Por si todo esto fuera poco, varias secuencias introducen nuevos temas sugerentes. Como la buñueliana escena en que ‘Painless’ [Indoloro] Pole, el dentista mejor «dotado» del ejército, pretende suicidarse al descubrir que en realidad es homosexual. Desde el punto de vista de la composición, recuerda a La últimacena, de Leonardo da Vinci, y desde el de la narración concluye con una enfermera, llamada María, que salva al médico de la muerte haciéndole el amor. Tras ese encuentro, a medio camino entre la realidad y el sueño, la mujer asciende a los cielos en un helicóptero, con una beatífica sonrisa en los labios. Otros momentos de la película reflejan con astucia la doble moral de los cristianos del grupo o las actitudes colonialistas de los soldados. Salpicado por secuencias en las que la pareja protagonista lleva a cabo sus gamberradas, el filme termina anunciando su reparto también por megafonía, en vez de mediante los típicos títulos de crédito, con lo que consigue fundir una vez más la ficción con su representación, en un curioso anticipo de lo que será, veinte años más tarde, esa pieza clave de «cine dentro del cine» que es El juego de Hollywood.

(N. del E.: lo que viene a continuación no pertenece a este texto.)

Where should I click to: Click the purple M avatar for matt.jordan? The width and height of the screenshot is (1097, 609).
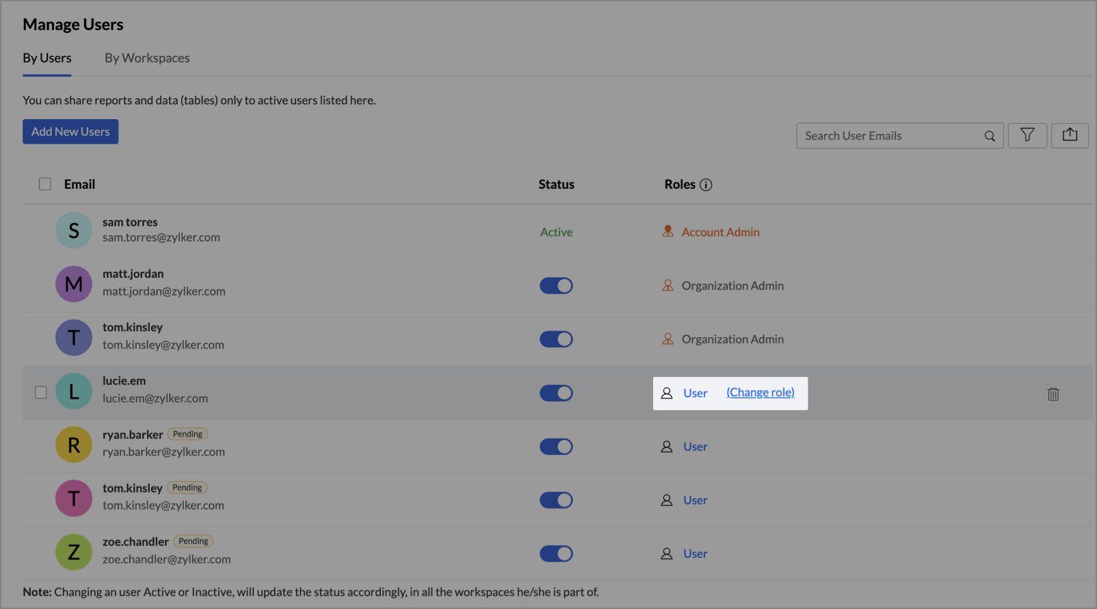(x=74, y=284)

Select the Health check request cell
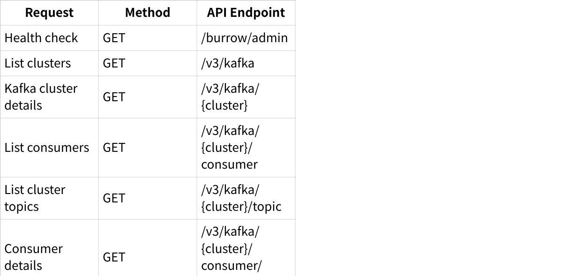(x=41, y=38)
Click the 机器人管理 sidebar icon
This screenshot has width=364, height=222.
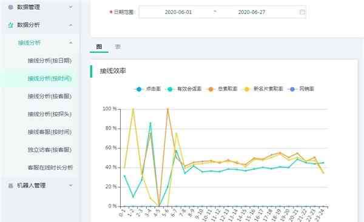point(10,186)
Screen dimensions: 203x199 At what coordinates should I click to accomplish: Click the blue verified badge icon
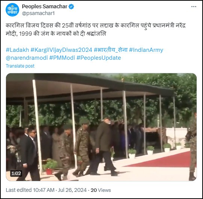pyautogui.click(x=71, y=7)
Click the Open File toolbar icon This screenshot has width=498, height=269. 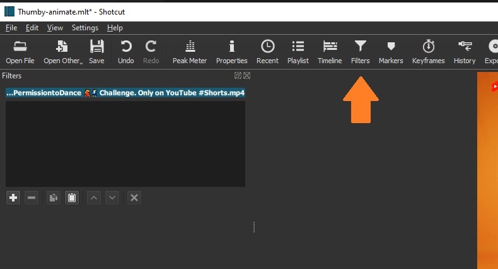(20, 52)
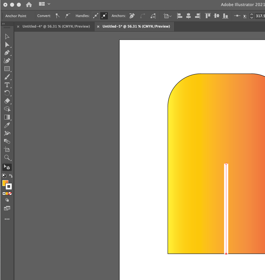The image size is (265, 280).
Task: Expand the toolbar collapse arrows
Action: coord(3,24)
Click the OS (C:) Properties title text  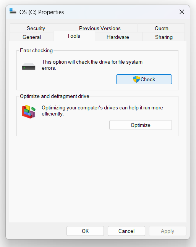coord(42,12)
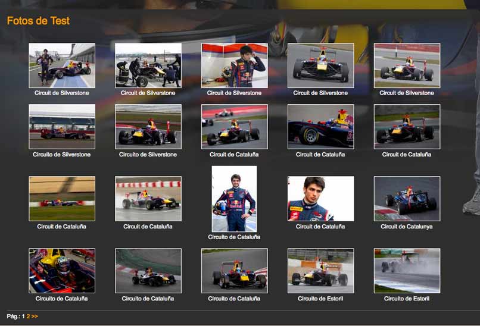Open photo of driver in garage touching head
The width and height of the screenshot is (480, 326).
coord(234,65)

En el aspecto que más nos interesa aquí, M*A*S*H no trata con la menor condescendencia a la profesión médica, aunque es cierto que ésta aparece reflejada en el marco de una situación límite, y que los médicos protagonistas, entre copazos, partidas de golf y chascarrillos, desempeñan su trabajo con eficaz diligencia. Buena prueba de la importancia que concede Altman a sus tareas profesionales es el hecho de que el quirófano funciona como elemento escénico fundamental, y que las secuencias que se desarrollan allí, en las que el director se recrea y el ritmo se hace más pausado, son las que estructuran la narración. Loque debería llevar a pensar, si todavía hiciera falta, que ésta no es «otra estúpida comedia norteamericana» de ésas a las que Hollywood nos tiene tan acostumbrados. Muy al contrario: es una forma inteligente de utilizar la risa para decir cosas muy serias.